=== Quoted text ===
You are viewing a plain text version of this content. The canonical link for it is here.
Posted to solr-user@lucene.apache.org by Scott Prentice <sp...@leximation.com> on 2018/01/29 20:13:10 UTC

SolrCloud installation troubles...

Using Solr 7.2.0 and Zookeeper 3.4.11

In an effort to move to a more robust Solr environment, I'm setting up a 
prototype system of 3 Solr servers and 3 Zookeeper servers. For now, 
this is all on one machine, but will eventually be 3 machines.

This works fine on a Ubuntu 5.4.0-6 VM on my local system, but when I do 
the same setup on the company's network machine (a Red Hat 4.8.5-16 VM), 
I'm unable to create a collection. To keep things simple, I'm not using 
our custom schema yet, but just creating a collection through the Solr 
Admin UI using Collections > Add Collection, using the "_default" config 
set. On the Ubuntu system, I can create various collections .. 1 shard 
w/ 1 replication .. 2 shards w/ 3 replications .. 3 shards w/ 4 
replications .. all seem alive and well.

=== Written instruction 1 ===
Which versions of Solr and Zookeeper does the forum post use?
The forum post and the records have no connection to each other.

=== Provided material ===
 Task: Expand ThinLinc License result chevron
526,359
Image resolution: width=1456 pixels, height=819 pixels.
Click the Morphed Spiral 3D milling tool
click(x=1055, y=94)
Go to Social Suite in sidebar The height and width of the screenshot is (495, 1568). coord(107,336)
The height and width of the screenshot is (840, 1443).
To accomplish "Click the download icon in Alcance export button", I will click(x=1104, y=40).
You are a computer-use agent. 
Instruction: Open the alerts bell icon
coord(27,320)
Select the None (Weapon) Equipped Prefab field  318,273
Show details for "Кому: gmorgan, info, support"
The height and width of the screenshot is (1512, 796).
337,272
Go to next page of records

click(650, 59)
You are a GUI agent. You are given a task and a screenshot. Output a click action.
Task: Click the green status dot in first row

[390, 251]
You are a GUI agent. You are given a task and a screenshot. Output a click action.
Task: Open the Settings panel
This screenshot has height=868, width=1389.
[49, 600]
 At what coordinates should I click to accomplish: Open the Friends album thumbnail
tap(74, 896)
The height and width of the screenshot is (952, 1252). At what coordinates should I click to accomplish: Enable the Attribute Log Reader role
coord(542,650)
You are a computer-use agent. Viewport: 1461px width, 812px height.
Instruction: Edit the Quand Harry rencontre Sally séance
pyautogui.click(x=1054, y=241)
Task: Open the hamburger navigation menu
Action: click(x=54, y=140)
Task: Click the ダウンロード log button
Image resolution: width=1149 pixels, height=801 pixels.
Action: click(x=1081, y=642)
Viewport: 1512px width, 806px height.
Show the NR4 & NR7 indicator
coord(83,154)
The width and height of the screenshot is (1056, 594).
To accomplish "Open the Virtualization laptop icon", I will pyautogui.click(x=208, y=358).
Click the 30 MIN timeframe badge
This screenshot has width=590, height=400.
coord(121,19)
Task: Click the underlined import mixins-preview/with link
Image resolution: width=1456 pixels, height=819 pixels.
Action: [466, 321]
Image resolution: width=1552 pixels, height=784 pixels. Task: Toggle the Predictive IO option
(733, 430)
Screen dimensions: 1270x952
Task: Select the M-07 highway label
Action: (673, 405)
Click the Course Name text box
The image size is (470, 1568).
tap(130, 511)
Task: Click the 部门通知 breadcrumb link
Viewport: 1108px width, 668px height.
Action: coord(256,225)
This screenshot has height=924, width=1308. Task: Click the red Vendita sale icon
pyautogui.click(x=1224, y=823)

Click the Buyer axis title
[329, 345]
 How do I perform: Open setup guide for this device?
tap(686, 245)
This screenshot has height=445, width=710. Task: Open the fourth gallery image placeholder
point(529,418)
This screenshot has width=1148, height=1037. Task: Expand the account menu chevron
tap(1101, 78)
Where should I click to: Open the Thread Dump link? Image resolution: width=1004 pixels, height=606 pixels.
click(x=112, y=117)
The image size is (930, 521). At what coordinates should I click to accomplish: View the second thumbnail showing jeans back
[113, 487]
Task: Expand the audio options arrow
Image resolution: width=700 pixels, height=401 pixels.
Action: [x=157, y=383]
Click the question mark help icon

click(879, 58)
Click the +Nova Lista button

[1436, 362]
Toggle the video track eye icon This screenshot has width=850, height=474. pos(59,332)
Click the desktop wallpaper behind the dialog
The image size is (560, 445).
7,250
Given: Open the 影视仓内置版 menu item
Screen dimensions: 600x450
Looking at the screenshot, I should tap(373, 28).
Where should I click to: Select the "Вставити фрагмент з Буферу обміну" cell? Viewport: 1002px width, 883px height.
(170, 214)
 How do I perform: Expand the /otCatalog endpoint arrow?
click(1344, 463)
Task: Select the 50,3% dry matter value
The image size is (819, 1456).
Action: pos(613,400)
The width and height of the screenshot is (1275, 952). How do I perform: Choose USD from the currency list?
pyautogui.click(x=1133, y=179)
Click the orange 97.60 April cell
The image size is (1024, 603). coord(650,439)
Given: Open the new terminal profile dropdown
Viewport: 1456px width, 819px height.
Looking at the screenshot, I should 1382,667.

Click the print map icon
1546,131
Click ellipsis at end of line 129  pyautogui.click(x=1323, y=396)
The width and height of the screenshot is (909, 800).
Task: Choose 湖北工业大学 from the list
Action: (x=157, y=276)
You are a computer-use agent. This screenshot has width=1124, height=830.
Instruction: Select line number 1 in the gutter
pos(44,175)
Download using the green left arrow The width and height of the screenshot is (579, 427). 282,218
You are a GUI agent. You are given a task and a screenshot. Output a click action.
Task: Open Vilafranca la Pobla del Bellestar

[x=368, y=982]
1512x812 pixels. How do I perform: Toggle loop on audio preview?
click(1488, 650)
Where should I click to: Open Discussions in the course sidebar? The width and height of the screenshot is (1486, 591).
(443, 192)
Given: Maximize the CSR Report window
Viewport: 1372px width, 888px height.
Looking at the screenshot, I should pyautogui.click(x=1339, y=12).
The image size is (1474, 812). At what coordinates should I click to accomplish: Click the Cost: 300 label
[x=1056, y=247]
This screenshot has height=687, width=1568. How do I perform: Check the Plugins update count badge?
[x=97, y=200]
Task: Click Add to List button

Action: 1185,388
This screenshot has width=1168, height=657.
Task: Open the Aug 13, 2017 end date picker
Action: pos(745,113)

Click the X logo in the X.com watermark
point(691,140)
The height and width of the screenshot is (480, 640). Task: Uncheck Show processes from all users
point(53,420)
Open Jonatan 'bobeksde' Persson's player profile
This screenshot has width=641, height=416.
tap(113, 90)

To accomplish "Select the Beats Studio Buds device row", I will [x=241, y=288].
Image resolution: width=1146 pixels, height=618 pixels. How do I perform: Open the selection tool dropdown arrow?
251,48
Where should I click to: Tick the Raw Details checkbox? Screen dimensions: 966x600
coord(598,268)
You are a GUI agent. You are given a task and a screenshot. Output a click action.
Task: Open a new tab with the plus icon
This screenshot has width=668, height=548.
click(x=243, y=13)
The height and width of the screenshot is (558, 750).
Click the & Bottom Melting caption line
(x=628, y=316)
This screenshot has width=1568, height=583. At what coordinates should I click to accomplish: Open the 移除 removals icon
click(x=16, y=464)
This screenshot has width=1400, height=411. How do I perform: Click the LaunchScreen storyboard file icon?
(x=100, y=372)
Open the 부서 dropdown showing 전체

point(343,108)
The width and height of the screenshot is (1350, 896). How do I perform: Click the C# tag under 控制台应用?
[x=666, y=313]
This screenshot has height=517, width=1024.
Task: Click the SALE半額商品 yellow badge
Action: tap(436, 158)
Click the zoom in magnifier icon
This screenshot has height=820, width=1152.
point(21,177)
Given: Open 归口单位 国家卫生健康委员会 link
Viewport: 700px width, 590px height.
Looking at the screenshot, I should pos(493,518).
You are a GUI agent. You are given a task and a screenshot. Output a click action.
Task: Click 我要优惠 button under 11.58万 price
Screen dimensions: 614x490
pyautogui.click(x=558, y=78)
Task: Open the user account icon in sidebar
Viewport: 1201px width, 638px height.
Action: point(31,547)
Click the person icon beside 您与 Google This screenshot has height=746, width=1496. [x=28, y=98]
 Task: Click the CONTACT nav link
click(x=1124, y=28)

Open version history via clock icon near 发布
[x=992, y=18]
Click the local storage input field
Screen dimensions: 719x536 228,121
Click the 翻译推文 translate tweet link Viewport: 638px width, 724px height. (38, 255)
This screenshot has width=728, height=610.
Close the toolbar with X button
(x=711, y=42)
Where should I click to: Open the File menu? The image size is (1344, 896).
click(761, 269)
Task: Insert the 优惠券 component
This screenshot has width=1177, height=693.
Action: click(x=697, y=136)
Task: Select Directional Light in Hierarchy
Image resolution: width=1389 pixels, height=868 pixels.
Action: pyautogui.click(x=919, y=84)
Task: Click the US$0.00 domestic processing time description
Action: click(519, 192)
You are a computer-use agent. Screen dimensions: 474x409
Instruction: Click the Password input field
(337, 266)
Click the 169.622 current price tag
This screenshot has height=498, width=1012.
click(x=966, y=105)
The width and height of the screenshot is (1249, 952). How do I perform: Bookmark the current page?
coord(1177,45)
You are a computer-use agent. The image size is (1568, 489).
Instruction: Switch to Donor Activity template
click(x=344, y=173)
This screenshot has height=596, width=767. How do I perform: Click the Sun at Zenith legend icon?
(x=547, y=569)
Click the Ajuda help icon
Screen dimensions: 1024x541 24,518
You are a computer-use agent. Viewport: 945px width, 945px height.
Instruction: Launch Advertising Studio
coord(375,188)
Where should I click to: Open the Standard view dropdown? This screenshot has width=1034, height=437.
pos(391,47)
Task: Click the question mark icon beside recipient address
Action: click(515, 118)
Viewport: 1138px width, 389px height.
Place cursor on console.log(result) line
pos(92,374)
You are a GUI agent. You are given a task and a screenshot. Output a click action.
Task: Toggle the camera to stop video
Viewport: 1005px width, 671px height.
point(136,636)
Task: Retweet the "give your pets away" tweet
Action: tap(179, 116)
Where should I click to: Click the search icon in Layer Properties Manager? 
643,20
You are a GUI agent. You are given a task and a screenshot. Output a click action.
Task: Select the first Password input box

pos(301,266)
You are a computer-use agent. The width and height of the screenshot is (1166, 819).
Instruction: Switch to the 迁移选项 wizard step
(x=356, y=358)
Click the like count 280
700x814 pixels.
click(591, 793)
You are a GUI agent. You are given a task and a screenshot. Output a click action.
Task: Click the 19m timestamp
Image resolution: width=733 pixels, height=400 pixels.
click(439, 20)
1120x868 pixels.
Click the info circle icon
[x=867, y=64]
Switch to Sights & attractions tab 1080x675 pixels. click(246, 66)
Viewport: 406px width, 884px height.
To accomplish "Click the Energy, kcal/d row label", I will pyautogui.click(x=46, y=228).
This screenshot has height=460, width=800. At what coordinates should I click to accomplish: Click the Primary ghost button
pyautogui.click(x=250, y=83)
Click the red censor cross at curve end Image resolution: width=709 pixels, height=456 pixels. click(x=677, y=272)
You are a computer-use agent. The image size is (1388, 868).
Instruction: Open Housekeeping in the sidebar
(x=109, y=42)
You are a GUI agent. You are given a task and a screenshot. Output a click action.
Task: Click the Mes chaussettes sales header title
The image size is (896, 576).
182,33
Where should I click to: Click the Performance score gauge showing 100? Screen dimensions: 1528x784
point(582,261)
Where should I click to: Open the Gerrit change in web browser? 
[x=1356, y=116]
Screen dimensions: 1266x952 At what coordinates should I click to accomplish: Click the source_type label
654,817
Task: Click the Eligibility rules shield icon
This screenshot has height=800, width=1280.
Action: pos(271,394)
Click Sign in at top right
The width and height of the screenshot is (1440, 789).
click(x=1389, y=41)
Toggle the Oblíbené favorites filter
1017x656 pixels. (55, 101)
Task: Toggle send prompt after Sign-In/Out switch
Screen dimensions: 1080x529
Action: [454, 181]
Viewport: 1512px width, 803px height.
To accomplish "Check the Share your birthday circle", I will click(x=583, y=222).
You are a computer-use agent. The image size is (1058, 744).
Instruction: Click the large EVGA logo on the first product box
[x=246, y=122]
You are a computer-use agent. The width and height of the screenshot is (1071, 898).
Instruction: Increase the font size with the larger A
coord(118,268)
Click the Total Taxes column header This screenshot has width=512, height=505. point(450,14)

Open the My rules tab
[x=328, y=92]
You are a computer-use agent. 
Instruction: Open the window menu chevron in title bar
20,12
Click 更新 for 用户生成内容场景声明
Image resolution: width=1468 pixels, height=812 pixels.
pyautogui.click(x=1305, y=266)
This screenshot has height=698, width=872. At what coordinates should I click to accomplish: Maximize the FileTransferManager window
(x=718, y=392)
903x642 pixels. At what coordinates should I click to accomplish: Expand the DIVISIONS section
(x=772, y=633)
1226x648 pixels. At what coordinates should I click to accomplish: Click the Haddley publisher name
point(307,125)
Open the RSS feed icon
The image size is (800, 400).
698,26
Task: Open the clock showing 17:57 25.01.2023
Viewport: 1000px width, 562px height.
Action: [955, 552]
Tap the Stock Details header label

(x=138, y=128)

=== Written instruction 2 ===
Copy the lines of the records from the one containing "Task: Select the 50,3% dry matter value" through the one containing "pos(44,175)", including both of those lines.

=== Written response 1 ===
Solr 7.2.0 and Zookeeper 3.4.11.

=== Written response 2 ===
Task: Select the 50,3% dry matter value
The image size is (819, 1456).
Action: pos(613,400)
The width and height of the screenshot is (1275, 952). How do I perform: Choose USD from the currency list?
pyautogui.click(x=1133, y=179)
Click the orange 97.60 April cell
The image size is (1024, 603). coord(650,439)
Given: Open the new terminal profile dropdown
Viewport: 1456px width, 819px height.
Looking at the screenshot, I should 1382,667.

Click the print map icon
1546,131
Click ellipsis at end of line 129  pyautogui.click(x=1323, y=396)
The width and height of the screenshot is (909, 800).
Task: Choose 湖北工业大学 from the list
Action: (x=157, y=276)
You are a computer-use agent. This screenshot has width=1124, height=830.
Instruction: Select line number 1 in the gutter
pos(44,175)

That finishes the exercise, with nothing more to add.